To a standing room only crowd, Western Michigan University Dean Alexander Enyedi offered a challenge he described as emerging from both hope and realism at last Friday’s College of Arts and Sciences State of the College Address. “This is a time to lead,” he said, “and the people who need to lead are in this room right now. Let’s be clear—no one else is going to do this for us. We are in this together, and there’s a whole lot riding on it.”
Enyedi urged constituents to do what liberal arts champions “do best,” to ask hard questions of him, of one another and of their leaders, indicating that “this is what a liberal arts education is all about. Not about blind obedience to supposed intellectual authority, but about nurturing the intellectual lights that burn in all of us. Demanding accountability of ourselves, of one another, and of leadership is a duty we share.”
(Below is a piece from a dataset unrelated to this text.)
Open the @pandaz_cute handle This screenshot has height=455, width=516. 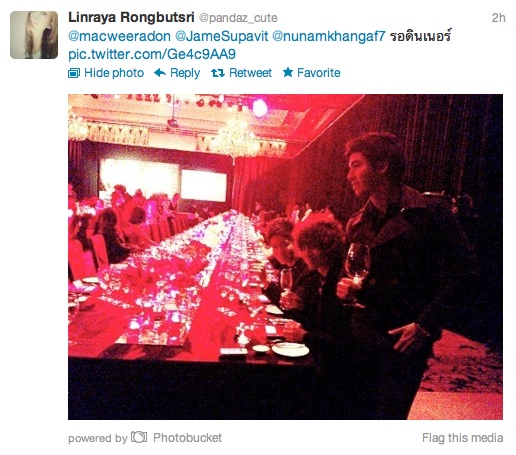coord(238,18)
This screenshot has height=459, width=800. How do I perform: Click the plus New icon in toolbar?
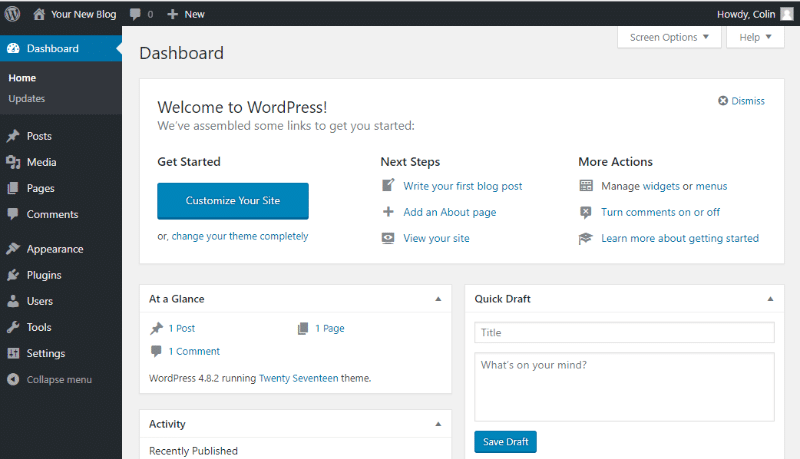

“At an institution that values transparency and genuinely inclusive two-way communication, your questions—my questions, our questions—can’t help but be welcomed with open arms,” he continued, indicating that we should consider both what we are currently investing in as a university and “what we want to look like when the dust clears.”
In addition, Enyedi challenged members of the College of Arts and Sciences community “to honestly assess the effectiveness and relevancy of what you provide to our students. Students and their families have choices—is your unit providing a world-class educational experience that makes you an obvious first choice?”
Enyedi gave a preview of the college recipients of the university-wide 2013 WMU Distinguished Achievement Award winners and the 2013 Make a Difference Award winner. He also reminded the audience of last year’s CAS Faculty Achievement Award winners and CAS Staff Excellence Award winners.
After highlighting faculty and staff who have reached an impressive 40, 35, 30 and 25 years of service, Enyedi recognized the new faculty members, noting that they represent the “renewal” and “sustainability” of the college. “This is just a sample of the dedicated faculty and staff who comprise the great College of Arts and Sciences at WMU,” he said proudly.
Enyedi concluded with an invitation for continued dialogue, announcing that the college will host an open forum at 3:30 p.m. Thursday, Oct. 17, in 2028 Brown Hall. He urged the audience to “take seriously the immense challenges that lay before us, exploring both the possibilities of action and the consequences of inaction. Go back to your buildings and your colleagues. Share your concerns with your fellow faculty, staff, and students.”